Salió del elevador de servicio y se dirigió presuroso al encuentro de su cita. Iba sonriendo, tarareando la melodía de moda. Revisó mentalmente su atuendo y la técnica que iba a seguir. Se sentía tranquilo, su conquista sobre ella sería total, de eso no tenía duda.
Sacó la llave y abrió la puerta. Entró al cuarto. La penumbra lo envolvió. Encendió la luz. Ahí estaba ella, de pie, aguardándole y como siempre la sonrisa en la boca y la cabeza ligeramente inclinada a un lado. Las manos extendidas hacia él.
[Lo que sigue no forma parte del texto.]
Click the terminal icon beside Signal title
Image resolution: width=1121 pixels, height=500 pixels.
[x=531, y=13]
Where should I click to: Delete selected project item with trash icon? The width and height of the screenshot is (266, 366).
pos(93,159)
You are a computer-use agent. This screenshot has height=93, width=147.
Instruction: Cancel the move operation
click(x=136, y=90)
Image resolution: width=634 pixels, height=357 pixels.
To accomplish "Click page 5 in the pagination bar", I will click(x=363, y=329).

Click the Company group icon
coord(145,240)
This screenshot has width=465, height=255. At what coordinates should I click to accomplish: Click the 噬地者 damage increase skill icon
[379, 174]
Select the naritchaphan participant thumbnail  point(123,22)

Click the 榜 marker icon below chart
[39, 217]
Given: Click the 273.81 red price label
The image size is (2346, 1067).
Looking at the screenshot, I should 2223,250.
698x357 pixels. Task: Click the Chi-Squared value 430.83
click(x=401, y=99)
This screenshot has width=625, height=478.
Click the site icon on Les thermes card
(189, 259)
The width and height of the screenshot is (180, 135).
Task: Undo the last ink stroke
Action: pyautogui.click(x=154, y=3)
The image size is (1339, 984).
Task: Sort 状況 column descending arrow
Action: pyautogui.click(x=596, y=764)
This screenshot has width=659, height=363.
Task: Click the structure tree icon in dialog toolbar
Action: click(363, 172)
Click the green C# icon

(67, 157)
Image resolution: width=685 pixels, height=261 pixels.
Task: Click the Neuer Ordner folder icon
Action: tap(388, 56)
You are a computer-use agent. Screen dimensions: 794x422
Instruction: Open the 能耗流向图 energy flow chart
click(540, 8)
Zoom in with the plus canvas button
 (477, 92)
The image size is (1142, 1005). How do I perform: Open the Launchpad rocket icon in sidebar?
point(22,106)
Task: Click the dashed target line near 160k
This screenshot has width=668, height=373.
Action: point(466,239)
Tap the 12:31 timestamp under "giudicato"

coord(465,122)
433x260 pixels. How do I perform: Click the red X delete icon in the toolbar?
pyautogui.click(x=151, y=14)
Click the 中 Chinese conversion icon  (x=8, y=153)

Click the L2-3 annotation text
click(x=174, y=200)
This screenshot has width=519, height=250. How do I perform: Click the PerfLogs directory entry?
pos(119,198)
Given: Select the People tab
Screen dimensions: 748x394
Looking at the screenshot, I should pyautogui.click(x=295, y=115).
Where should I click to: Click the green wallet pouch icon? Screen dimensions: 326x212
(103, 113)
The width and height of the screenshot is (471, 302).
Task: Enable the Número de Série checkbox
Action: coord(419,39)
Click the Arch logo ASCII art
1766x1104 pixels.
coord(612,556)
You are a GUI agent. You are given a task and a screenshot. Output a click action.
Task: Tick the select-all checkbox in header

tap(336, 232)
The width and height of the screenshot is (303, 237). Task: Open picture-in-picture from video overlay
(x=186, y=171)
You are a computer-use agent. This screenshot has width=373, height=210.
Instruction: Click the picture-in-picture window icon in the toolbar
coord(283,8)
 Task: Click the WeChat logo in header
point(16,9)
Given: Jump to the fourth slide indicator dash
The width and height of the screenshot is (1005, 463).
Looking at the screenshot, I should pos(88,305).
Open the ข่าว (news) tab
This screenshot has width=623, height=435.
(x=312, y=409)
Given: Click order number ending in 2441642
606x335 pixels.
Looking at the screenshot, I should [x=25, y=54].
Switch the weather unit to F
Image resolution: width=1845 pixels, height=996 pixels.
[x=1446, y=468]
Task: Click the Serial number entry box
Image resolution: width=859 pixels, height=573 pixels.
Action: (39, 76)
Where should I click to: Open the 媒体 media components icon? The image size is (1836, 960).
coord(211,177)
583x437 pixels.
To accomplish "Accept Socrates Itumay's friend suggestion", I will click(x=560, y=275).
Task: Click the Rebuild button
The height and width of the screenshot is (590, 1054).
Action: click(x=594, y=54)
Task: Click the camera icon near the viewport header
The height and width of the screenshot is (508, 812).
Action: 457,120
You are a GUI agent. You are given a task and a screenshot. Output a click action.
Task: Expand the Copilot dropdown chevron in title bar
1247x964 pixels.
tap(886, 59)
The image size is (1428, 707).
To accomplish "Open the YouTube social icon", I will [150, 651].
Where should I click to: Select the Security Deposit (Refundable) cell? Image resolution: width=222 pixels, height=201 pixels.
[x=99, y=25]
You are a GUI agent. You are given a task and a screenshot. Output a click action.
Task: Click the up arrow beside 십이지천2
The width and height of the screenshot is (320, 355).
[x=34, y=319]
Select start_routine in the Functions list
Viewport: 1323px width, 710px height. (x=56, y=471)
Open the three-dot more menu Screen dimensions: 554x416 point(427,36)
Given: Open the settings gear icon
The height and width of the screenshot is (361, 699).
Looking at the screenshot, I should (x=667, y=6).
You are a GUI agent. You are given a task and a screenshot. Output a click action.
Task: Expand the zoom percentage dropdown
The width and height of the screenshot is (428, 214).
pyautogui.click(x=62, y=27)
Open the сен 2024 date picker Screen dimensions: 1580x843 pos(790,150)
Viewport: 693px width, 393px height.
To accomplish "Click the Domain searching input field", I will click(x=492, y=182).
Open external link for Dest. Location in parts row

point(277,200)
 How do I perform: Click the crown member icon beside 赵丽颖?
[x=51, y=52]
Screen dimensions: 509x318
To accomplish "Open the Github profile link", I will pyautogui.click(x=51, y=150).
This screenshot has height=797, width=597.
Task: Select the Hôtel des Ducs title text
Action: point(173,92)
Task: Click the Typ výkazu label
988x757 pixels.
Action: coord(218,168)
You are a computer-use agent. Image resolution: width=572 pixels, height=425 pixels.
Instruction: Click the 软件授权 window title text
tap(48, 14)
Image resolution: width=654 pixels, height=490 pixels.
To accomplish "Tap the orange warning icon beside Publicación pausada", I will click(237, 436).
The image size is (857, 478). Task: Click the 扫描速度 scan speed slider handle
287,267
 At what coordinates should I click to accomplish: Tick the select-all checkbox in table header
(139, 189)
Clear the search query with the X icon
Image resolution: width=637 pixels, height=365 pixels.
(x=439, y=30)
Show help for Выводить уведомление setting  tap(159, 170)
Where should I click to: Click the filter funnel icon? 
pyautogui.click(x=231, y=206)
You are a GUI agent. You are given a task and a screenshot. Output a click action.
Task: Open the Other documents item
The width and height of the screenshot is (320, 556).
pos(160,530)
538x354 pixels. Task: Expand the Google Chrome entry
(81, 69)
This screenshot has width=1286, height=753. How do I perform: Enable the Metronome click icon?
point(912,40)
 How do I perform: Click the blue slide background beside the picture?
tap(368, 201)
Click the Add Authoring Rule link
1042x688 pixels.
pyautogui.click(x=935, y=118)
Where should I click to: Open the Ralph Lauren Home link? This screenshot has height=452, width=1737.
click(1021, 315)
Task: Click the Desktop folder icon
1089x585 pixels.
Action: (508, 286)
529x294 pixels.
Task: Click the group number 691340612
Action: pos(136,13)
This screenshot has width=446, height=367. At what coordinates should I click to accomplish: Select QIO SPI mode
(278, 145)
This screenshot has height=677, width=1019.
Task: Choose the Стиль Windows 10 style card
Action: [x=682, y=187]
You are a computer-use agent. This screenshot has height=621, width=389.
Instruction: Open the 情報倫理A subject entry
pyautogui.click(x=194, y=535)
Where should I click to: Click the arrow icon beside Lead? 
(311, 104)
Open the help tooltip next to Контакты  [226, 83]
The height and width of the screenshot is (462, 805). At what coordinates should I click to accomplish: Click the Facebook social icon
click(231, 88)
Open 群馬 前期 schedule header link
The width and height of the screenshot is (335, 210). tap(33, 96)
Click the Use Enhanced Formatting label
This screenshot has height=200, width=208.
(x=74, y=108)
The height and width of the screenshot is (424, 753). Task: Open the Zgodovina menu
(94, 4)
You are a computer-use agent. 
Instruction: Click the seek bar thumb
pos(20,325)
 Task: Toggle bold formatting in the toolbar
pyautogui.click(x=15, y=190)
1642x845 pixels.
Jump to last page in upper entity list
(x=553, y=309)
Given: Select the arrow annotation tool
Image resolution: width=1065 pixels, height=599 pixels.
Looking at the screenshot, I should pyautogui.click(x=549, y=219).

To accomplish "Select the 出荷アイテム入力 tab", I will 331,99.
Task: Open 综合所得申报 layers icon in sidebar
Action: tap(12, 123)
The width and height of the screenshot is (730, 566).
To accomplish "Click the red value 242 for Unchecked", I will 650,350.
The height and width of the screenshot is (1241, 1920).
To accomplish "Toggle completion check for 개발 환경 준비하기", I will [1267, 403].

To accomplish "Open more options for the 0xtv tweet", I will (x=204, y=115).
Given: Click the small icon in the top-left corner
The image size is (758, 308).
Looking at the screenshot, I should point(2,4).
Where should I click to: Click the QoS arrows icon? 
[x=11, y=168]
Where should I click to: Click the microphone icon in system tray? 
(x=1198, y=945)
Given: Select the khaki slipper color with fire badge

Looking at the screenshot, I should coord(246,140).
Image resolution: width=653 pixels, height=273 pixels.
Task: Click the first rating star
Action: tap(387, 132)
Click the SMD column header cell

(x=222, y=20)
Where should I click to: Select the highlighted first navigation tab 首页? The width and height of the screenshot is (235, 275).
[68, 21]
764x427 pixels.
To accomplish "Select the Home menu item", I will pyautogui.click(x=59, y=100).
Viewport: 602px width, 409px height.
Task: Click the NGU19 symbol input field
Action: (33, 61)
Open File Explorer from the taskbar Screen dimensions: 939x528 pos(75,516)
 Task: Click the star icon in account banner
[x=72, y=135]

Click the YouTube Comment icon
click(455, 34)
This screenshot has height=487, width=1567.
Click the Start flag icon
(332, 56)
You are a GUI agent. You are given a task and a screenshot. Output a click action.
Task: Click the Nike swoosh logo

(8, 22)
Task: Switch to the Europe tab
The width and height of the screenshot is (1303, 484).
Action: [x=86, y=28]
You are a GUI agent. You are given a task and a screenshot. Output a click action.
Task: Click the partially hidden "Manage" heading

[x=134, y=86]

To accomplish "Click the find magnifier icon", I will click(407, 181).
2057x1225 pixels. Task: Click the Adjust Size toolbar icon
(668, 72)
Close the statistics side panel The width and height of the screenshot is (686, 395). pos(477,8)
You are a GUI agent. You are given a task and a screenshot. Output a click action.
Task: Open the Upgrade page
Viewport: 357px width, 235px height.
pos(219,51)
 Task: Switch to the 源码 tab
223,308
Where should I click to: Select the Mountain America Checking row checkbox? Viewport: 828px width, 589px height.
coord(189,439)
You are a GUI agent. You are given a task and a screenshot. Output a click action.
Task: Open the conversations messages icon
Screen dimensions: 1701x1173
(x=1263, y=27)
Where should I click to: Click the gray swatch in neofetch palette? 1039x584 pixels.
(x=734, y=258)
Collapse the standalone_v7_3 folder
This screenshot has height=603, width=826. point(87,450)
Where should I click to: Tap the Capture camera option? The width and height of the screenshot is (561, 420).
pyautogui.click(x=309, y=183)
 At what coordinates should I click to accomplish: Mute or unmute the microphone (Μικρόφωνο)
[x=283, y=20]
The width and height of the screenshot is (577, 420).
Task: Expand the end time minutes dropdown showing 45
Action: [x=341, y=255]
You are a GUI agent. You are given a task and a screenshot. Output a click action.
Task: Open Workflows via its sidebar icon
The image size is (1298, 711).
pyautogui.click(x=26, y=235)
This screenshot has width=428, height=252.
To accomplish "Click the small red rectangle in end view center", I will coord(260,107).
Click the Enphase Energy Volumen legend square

La observó desde todos los ángulos. Se sonrió. Lentamente, evitando lastimarla, causarle algún daño, la fue desvistiendo. Primero el chal, después la mascada que le envolvía coquetamente el cuello. Con mucho tacto desabrochó un botón tras otro. Libres los botones, con una suavidad tiernamente pensada, le quitó la blusa. Sus pechos altos, firmes, erguidos, quedaron al descubierto.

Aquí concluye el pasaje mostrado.